For nearly two hours, activists, Hispanic leaders and congressmen defended in the Subcommittee on Natural Resources this initiative, which must be analyzed in hearings in this instance before going to vote in the full House, Democratic majority, and then enter the Senate, controlled by the Republicans, to move to presidential sanction.

For Huertas, who is an icon of the civil rights struggle and participated as a guest in the session, the museum is a necessity, since “our community is under attack from the President” Donald Trump and “other groups” that want to target their members as if they were foreigners.

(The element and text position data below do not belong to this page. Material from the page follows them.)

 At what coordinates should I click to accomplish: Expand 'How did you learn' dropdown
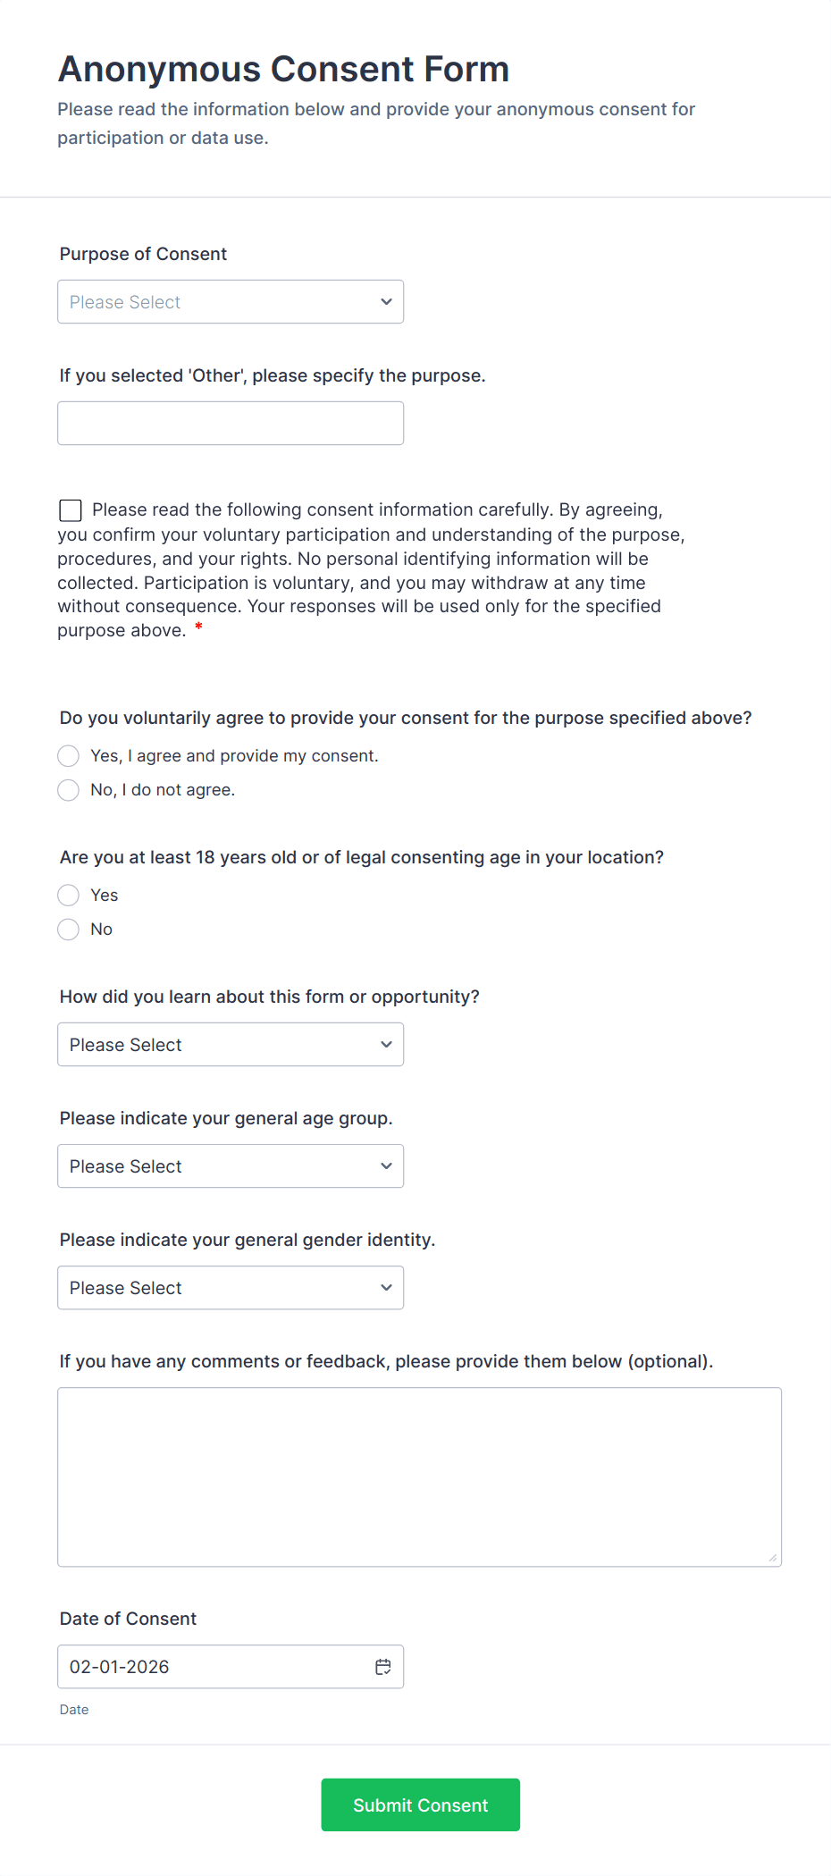(230, 1045)
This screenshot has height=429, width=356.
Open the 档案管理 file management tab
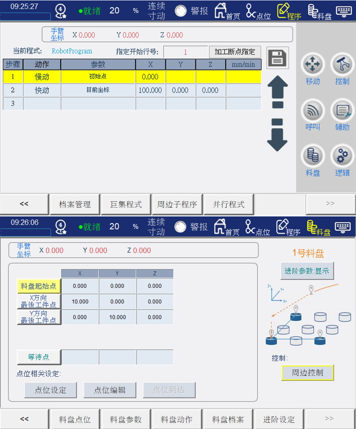click(x=75, y=204)
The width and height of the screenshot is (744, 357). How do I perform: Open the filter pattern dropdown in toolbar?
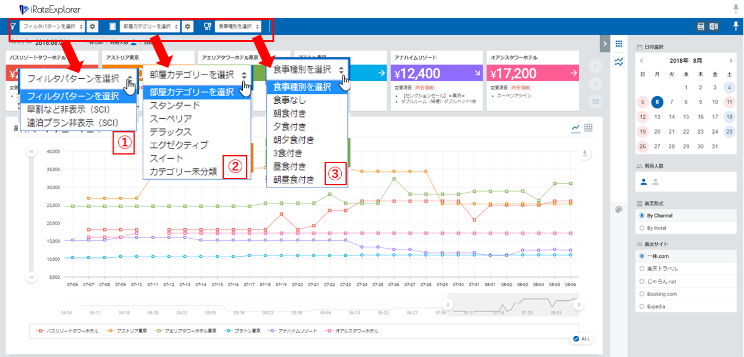tap(51, 26)
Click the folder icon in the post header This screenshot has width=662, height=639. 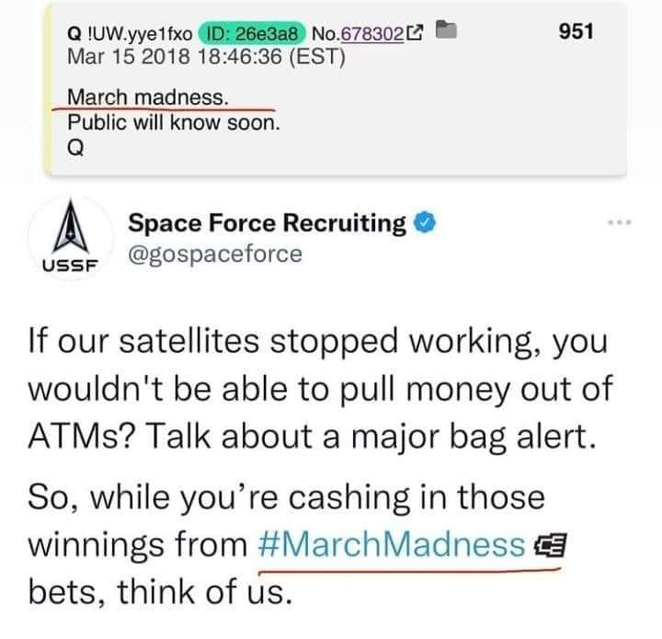(x=445, y=34)
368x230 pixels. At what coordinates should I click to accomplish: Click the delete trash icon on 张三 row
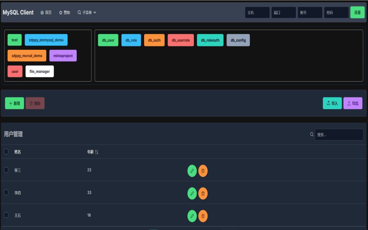point(203,171)
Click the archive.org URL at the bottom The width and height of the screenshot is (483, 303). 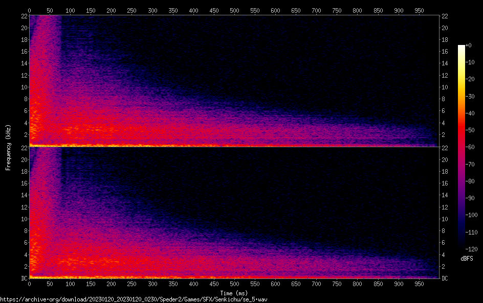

“We are part of this country, the United States. We are the people who paint the infrastructure, not only with the mines, with the construction, with the railroads, with the agriculture. We have been a base for the development of this country and we have to be recognized for all that we have contributed,” she told the mythical trade unionist to journalists.

Huertas pointed out, recalling U.S. history, that many people think that Hispanics have just arrived, but he warned that they were here long before the country was born, alluding to the territories that originally belonged to Mexico and Spain.

Former U.S. Ambassador to El Salvador Mari Carmen Aponte, also speaker of the day, said building this museum would “crystallize the contributions that Hispanics have made through the centuries”.

“In this moment where this country is so polarized, where there is so much finger-pointing and where we blame ourselves and (it is said that) Hispanics don’t matter or Hispanics are illegitimate or undocumented, or don’t contribute or invade the country, that’s very far from the truth,” Aponte told Efe, who recalled that Hispanics have been here for 300 years.

“We’re still here and we’re not leaving. And that’s the point of the museum: here we are and here we are,” he added.

Democratic Congressman Tony Cardenas pointed out that the Smithsonian, which has museums and research centers throughout the country, mainly in Washington, and even in Panama, is the institution that may be in charge of this space dedicated to the Latino contribution.

“With this museum we can teach the positive history of Latinos and also what we are doing now and what we are going to do in the future,” he said.

Cardenas said the bill has been gaining support in the House, while in the Senate it has the backing of Democrat Robert Menendez.

“I hope at this time, although the president is Donald Trump, we are going to advance this bill to the president’s desk and see if he is going to sign it and hopefully yes,” he added.

Congressman Jose Serrano, sponsor of the initiative, confirmed that the sponsors of this proposal in Congress are 219, a group that brings together Democrats and Republicans.

“As 2020 approaches, we are going to see the need for Republicans to get closer to the Hispanic community and this would be an easy project for them to support,” the congressman added.

According to Serrano, it is also important to recognize what Hispanics have given in everyday life.

“People who didn’t write a book, people who didn’t make a film, a movie, people who don’t have a television show, but day by day they go to work (…) and in that way make homeland in this nation,” he concluded.